-- What to do --
Starting at the line that holds "[twitter] (15, 752)" and stopping at the line that holds "Administratif (44, 152)", restate the records below word for word, with both of those lines included.

----- Exercise material -----

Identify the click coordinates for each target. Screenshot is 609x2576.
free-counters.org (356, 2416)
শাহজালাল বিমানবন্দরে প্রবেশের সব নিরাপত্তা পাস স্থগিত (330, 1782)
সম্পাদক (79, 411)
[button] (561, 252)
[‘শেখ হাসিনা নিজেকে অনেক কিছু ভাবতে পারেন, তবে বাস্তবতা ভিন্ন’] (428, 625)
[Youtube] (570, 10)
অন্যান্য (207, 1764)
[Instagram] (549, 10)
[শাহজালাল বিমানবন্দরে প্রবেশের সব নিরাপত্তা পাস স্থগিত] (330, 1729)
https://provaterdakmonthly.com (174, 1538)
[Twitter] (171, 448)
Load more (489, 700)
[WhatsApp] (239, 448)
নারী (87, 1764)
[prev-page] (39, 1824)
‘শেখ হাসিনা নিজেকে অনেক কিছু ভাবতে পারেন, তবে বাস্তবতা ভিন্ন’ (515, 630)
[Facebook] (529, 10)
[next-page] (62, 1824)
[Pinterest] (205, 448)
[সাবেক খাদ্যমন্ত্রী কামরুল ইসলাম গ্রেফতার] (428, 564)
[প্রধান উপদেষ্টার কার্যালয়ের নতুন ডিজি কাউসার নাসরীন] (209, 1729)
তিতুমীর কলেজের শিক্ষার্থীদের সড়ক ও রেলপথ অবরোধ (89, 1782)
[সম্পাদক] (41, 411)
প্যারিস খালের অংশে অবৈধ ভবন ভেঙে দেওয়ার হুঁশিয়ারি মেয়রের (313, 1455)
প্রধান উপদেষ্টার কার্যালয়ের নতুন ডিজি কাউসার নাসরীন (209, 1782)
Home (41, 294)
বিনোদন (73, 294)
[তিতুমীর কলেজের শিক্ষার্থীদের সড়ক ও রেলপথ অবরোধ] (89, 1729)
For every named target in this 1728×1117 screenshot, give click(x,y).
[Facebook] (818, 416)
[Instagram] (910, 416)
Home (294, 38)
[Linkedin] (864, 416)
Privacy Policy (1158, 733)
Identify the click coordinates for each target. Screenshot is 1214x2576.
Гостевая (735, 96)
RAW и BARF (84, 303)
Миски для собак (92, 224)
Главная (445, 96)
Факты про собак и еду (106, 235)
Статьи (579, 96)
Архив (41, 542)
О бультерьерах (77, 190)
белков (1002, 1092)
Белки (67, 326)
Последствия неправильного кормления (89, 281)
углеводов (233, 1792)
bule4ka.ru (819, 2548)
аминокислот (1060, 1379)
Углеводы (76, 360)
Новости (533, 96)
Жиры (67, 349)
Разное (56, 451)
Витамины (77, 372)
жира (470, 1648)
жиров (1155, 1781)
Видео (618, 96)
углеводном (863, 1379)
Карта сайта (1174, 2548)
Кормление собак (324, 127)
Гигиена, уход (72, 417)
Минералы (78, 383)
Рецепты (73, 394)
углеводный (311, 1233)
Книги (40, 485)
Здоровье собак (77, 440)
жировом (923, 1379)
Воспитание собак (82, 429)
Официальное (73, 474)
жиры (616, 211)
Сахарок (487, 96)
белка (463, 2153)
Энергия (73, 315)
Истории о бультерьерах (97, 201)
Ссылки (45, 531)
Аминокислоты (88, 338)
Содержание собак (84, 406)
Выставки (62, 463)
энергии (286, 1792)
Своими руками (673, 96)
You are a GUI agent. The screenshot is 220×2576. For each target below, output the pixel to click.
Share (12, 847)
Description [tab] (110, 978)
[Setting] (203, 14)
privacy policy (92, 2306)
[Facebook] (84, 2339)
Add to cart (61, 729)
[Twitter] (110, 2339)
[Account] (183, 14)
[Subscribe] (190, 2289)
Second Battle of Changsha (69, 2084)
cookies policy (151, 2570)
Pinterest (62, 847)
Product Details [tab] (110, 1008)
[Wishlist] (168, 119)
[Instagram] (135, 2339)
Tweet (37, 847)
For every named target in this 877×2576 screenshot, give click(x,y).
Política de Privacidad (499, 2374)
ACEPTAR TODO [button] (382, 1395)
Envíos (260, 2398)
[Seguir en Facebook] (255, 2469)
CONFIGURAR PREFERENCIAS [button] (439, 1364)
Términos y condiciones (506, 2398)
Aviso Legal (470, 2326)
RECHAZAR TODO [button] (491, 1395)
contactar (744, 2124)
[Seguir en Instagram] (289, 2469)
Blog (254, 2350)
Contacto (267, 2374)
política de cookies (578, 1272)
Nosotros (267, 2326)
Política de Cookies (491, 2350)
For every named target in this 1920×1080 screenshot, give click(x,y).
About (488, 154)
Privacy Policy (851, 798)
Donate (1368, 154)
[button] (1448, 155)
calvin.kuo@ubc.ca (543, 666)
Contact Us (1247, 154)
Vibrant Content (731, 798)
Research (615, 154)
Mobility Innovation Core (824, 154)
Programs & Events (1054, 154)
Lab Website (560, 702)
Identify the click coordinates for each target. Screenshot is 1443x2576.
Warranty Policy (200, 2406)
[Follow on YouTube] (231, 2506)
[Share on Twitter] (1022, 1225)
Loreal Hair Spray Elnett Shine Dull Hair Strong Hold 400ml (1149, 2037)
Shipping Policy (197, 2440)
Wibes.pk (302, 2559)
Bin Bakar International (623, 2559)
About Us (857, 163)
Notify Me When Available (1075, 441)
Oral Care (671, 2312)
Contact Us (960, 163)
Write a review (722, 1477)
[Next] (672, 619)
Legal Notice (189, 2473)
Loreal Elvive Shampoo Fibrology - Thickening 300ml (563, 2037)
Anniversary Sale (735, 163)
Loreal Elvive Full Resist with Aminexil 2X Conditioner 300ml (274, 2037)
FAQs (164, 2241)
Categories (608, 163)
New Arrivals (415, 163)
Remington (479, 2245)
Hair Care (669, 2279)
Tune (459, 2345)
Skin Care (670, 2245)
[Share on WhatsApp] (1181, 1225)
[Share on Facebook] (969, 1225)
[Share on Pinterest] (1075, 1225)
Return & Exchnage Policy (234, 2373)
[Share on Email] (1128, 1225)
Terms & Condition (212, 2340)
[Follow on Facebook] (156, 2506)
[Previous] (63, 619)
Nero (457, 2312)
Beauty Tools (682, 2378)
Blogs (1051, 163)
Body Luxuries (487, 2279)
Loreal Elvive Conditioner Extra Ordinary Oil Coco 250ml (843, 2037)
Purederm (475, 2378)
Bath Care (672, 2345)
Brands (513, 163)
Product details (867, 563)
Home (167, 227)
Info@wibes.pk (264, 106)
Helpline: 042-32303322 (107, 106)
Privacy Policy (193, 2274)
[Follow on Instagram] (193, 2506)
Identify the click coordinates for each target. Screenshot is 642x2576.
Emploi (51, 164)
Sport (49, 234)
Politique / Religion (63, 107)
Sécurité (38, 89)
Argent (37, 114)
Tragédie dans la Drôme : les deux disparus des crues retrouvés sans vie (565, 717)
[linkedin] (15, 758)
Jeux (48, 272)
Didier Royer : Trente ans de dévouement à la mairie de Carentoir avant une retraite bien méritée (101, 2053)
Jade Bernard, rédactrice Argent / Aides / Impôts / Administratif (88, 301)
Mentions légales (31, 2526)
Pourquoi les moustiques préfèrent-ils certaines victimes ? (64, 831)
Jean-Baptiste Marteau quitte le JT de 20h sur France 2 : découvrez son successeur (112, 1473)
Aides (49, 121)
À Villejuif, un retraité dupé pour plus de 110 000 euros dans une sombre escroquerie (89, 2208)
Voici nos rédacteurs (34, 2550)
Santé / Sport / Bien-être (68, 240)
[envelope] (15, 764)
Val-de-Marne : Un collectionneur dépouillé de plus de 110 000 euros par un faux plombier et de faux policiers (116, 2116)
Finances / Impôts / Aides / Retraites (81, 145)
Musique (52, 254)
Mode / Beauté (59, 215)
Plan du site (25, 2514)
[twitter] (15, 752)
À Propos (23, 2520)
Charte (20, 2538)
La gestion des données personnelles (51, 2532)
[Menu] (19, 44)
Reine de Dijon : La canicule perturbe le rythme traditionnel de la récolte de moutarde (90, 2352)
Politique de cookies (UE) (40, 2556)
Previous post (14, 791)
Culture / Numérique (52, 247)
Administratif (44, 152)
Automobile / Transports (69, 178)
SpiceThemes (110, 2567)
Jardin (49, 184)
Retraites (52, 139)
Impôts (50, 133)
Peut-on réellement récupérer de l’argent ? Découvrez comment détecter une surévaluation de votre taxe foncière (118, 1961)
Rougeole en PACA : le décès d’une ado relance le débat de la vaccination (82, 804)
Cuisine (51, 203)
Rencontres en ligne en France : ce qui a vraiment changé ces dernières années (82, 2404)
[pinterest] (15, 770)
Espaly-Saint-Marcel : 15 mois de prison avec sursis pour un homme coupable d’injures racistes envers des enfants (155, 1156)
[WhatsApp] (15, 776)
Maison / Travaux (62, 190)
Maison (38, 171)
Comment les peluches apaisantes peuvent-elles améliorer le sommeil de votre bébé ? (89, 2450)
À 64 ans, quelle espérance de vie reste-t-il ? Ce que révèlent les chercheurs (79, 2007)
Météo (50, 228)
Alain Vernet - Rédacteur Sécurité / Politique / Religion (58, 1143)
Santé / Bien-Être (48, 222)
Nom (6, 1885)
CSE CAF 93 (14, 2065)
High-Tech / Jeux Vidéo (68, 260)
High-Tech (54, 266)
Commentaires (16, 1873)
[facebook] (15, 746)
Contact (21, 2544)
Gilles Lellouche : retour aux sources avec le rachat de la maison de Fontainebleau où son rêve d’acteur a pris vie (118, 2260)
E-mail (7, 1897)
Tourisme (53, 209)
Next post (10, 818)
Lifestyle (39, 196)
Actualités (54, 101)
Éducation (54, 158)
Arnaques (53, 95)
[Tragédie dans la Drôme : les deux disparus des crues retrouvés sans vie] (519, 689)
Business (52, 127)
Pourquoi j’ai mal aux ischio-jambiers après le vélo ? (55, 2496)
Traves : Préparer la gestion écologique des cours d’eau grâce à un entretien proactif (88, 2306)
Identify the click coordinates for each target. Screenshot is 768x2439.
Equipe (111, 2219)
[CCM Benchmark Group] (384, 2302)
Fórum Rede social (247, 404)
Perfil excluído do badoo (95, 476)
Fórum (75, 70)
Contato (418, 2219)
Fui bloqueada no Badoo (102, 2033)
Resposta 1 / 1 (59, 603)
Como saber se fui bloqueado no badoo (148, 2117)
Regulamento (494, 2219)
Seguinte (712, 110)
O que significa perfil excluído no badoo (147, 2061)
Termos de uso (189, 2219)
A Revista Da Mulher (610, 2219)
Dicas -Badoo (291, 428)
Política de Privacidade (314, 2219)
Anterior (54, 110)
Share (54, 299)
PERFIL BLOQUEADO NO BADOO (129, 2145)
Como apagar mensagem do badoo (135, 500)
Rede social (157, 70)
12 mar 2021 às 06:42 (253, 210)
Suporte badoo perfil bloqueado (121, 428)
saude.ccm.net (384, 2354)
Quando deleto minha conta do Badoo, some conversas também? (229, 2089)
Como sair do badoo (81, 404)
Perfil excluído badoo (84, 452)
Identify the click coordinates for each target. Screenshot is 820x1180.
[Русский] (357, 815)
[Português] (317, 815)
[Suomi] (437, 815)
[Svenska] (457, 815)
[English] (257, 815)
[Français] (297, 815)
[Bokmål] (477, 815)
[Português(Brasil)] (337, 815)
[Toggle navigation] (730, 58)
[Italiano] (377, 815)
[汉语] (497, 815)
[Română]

-----

-- Task response --
[twitter] (15, 752)
À Propos (23, 2520)
Charte (20, 2538)
La gestion des données personnelles (51, 2532)
[Menu] (19, 44)
Reine de Dijon : La canicule perturbe le rythme traditionnel de la récolte de moutarde (90, 2352)
Politique de cookies (UE) (40, 2556)
Previous post (14, 791)
Culture / Numérique (52, 247)
Administratif (44, 152)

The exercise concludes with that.